• [WORK INSTRUCTION] Set down every entry exactly as it was written.

• [DATASET RECORDS]
──────────────────────────────
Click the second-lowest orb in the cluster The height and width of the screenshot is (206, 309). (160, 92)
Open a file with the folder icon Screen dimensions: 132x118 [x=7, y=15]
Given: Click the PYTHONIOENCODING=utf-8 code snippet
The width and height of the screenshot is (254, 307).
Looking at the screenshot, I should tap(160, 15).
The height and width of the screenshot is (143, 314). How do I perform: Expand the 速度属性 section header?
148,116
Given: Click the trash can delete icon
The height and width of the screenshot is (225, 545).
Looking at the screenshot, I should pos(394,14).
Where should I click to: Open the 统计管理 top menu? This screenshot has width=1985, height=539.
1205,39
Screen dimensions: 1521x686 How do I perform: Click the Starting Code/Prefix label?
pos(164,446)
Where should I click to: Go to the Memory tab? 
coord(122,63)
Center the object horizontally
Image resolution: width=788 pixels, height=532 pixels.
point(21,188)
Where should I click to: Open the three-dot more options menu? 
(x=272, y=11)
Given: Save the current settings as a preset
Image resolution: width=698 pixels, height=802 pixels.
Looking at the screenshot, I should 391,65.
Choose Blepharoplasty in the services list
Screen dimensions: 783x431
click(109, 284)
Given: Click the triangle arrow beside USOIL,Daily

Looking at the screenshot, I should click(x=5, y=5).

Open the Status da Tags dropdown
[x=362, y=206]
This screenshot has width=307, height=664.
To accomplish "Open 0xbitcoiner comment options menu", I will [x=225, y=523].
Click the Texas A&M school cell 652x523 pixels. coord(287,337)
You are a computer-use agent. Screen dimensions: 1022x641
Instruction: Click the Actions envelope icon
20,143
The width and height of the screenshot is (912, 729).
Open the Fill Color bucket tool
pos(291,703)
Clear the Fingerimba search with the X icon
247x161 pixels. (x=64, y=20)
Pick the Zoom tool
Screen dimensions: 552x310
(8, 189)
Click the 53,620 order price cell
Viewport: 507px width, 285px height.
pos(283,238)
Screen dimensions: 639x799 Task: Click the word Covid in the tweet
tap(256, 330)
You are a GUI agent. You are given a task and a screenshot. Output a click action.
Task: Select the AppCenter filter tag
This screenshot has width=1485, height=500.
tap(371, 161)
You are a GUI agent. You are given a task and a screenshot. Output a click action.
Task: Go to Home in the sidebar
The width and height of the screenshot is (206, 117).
──────────────────────────────
• [SOLUTION TO THE EXERCISE]
Click the second-lowest orb in the cluster The height and width of the screenshot is (206, 309). (160, 92)
Open a file with the folder icon Screen dimensions: 132x118 [x=7, y=15]
Given: Click the PYTHONIOENCODING=utf-8 code snippet
The width and height of the screenshot is (254, 307).
Looking at the screenshot, I should tap(160, 15).
The height and width of the screenshot is (143, 314). How do I perform: Expand the 速度属性 section header?
148,116
Given: Click the trash can delete icon
The height and width of the screenshot is (225, 545).
Looking at the screenshot, I should pos(394,14).
Where should I click to: Open the 统计管理 top menu? This screenshot has width=1985, height=539.
1205,39
Screen dimensions: 1521x686 How do I perform: Click the Starting Code/Prefix label?
pos(164,446)
Where should I click to: Go to the Memory tab? 
coord(122,63)
Center the object horizontally
Image resolution: width=788 pixels, height=532 pixels.
point(21,188)
Where should I click to: Open the three-dot more options menu? 
(x=272, y=11)
Given: Save the current settings as a preset
Image resolution: width=698 pixels, height=802 pixels.
Looking at the screenshot, I should 391,65.
Choose Blepharoplasty in the services list
Screen dimensions: 783x431
click(109, 284)
Given: Click the triangle arrow beside USOIL,Daily

Looking at the screenshot, I should click(x=5, y=5).

Open the Status da Tags dropdown
[x=362, y=206]
This screenshot has width=307, height=664.
To accomplish "Open 0xbitcoiner comment options menu", I will [x=225, y=523].
Click the Texas A&M school cell 652x523 pixels. coord(287,337)
You are a computer-use agent. Screen dimensions: 1022x641
Instruction: Click the Actions envelope icon
20,143
The width and height of the screenshot is (912, 729).
Open the Fill Color bucket tool
pos(291,703)
Clear the Fingerimba search with the X icon
247x161 pixels. (x=64, y=20)
Pick the Zoom tool
Screen dimensions: 552x310
(8, 189)
Click the 53,620 order price cell
Viewport: 507px width, 285px height.
pos(283,238)
Screen dimensions: 639x799 Task: Click the word Covid in the tweet
tap(256, 330)
You are a GUI agent. You are given a task and a screenshot. Output a click action.
Task: Select the AppCenter filter tag
This screenshot has width=1485, height=500.
tap(371, 161)
You are a GUI agent. You are given a task and a screenshot. Output a click action.
Task: Go to Home in the sidebar
The width and height of the screenshot is (206, 117).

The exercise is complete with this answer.